2. Apart from at the General Meeting of Shareholders, shareholders may nominate candidates for membership of the Bank's Supervisory Board in writing by delivering nominations to the Bank's Management Board.
3. When nominating a candidate for membership of the Bank's Supervisory Board, a shareholder should justify the nomination in detail, in particular by providing information on the education and professional experience of the candidate.
4. In the case of elections to the Bank's Supervisory Board by voting in separate groups, the relevant provisions of the Commercial Companies Code apply.
§ 23
1. On the basis of nominations received in accordance with § 22, the Chairman of the General Meeting of Shareholders prepares a list of candidates for membership of the Bank's Supervisory Board.
2. From the time the Chairman of the General Meeting of Shareholders announces the list of candidates, that list is considered to be closed.
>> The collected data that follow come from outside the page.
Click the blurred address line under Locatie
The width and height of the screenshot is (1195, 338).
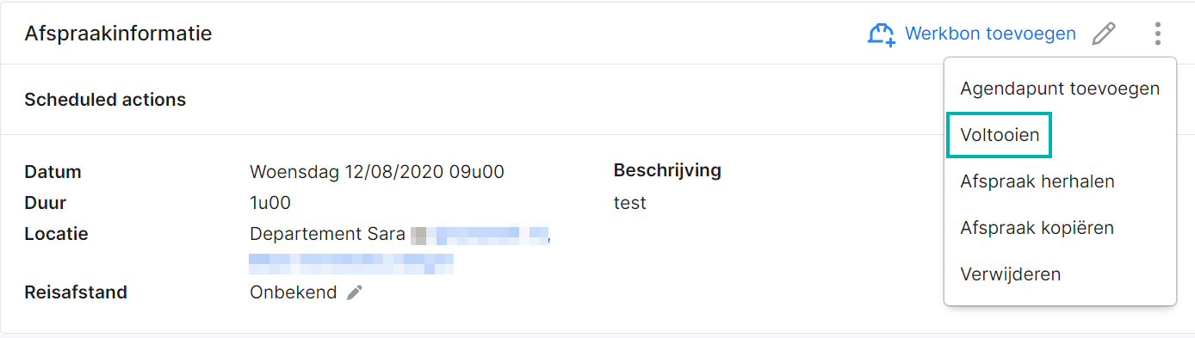[x=351, y=259]
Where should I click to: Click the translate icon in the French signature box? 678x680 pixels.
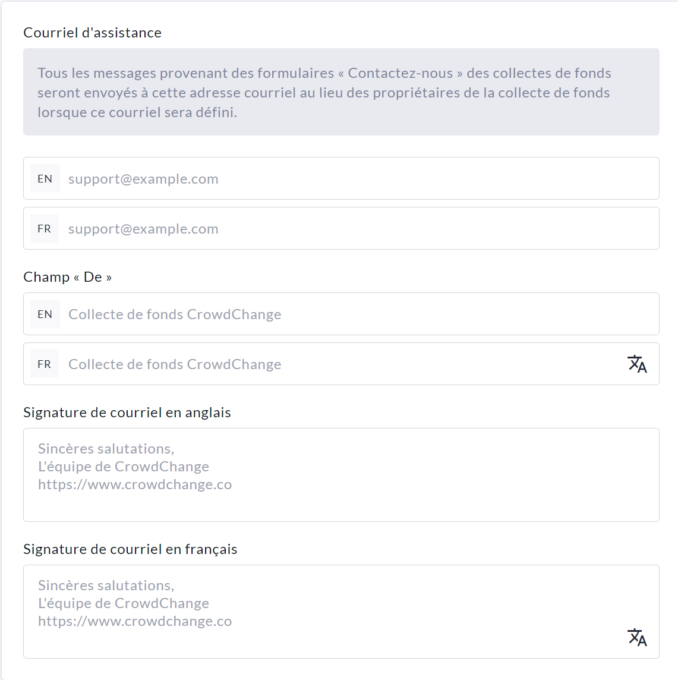(x=637, y=637)
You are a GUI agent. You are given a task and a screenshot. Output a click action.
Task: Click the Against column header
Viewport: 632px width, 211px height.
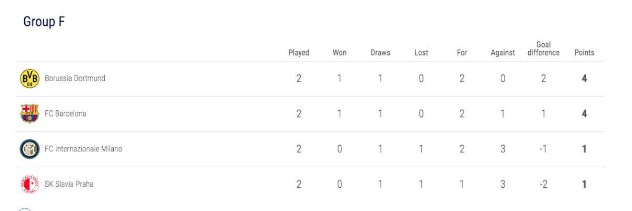coord(503,53)
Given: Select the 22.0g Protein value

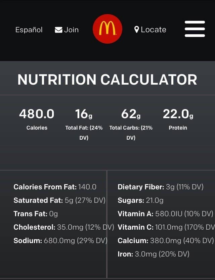Looking at the screenshot, I should (178, 114).
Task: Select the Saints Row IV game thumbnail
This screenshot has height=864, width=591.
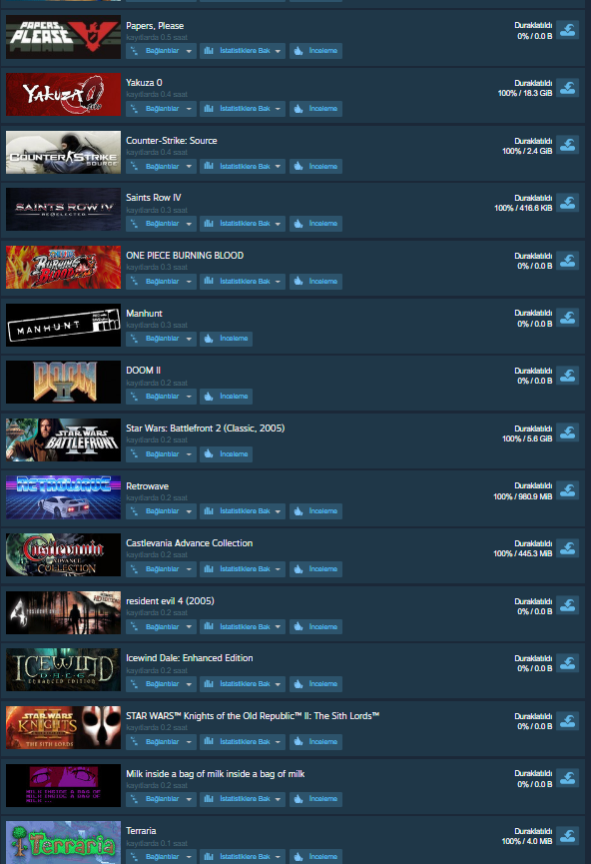Action: tap(63, 210)
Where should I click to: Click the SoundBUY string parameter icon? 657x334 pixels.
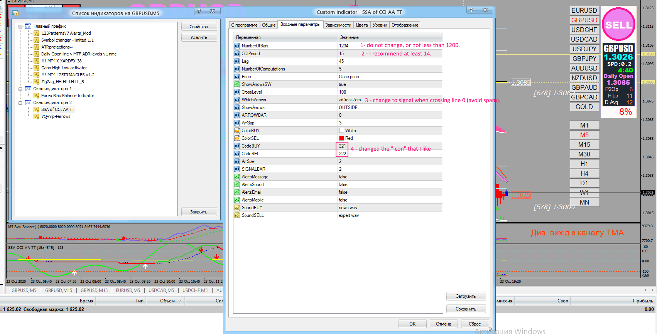point(237,208)
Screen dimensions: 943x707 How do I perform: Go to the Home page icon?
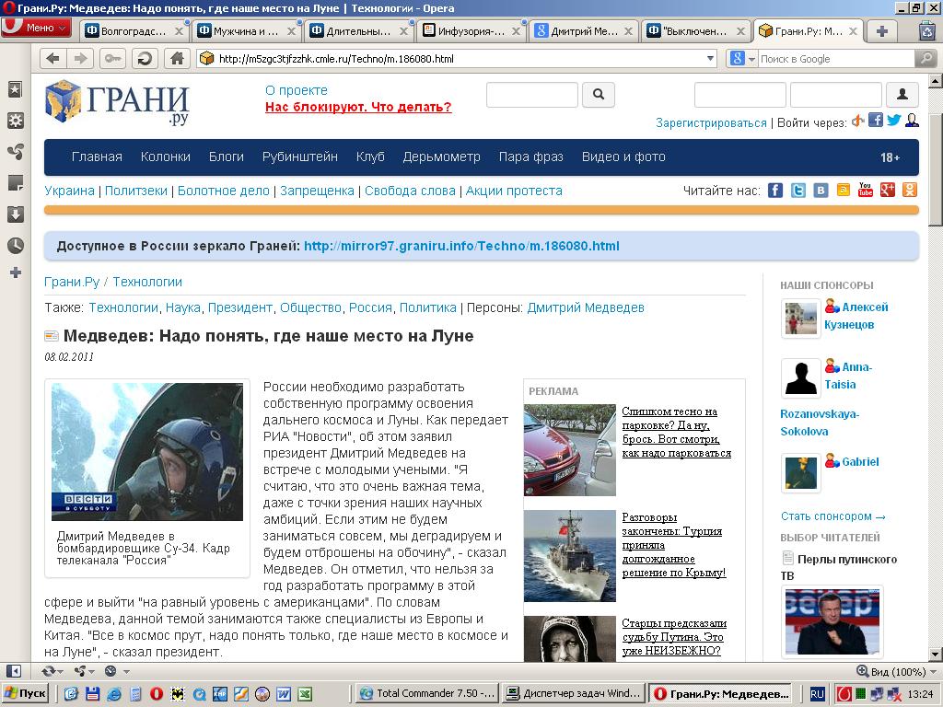(177, 59)
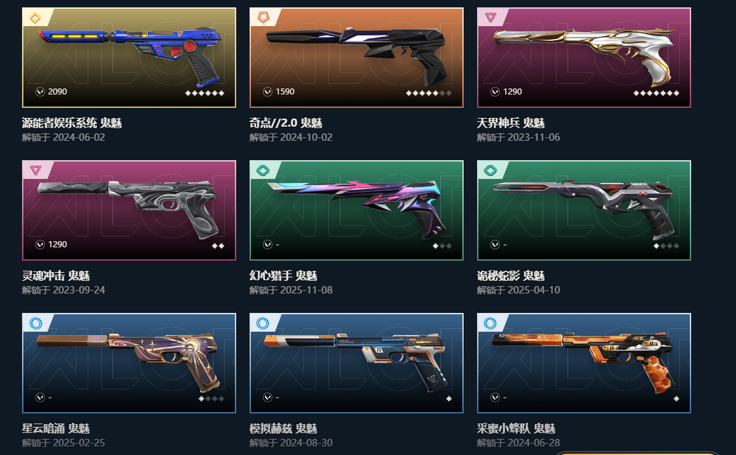Viewport: 736px width, 455px height.
Task: Open the 诡秘蛇影 鬼魅 skin title
Action: point(510,276)
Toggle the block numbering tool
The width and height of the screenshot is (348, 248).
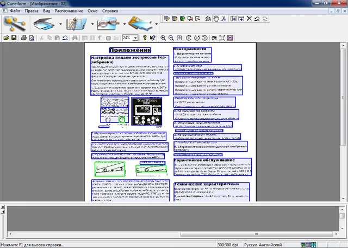(x=208, y=19)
3. If the number of candidates on the list drawn up in accordance with item 1 is equal to the number determined in accordance with § 11 of the Bank's Statute, voting for candidates from the list takes place, at the initiative of the Chairman of the General Meeting of Shareholders, by a single resolution, unless any shareholder is opposed to this.
4. If the number of candidates on the list drawn up in accordance with item 1 exceeds the number determined in accordance with § 11 of the Bank's Statute, voting for each of the candidates takes place separately, in alphabetical order according to the candidates' surnames.
§ 24
1. Members of the Bank's Management Board and the Bank's auditor, within the limits of their competences and to the extent necessary to settle matters that are discussed by the General Meeting of Shareholders, are required to give shareholders answers to questions relating to information about the Bank if this is justified for evaluation of an item on the agenda.
2. An answer is considered to have been given if the relevant information is available on the Bank's Internet site in the place allocated for questions by shareholders and answers to them.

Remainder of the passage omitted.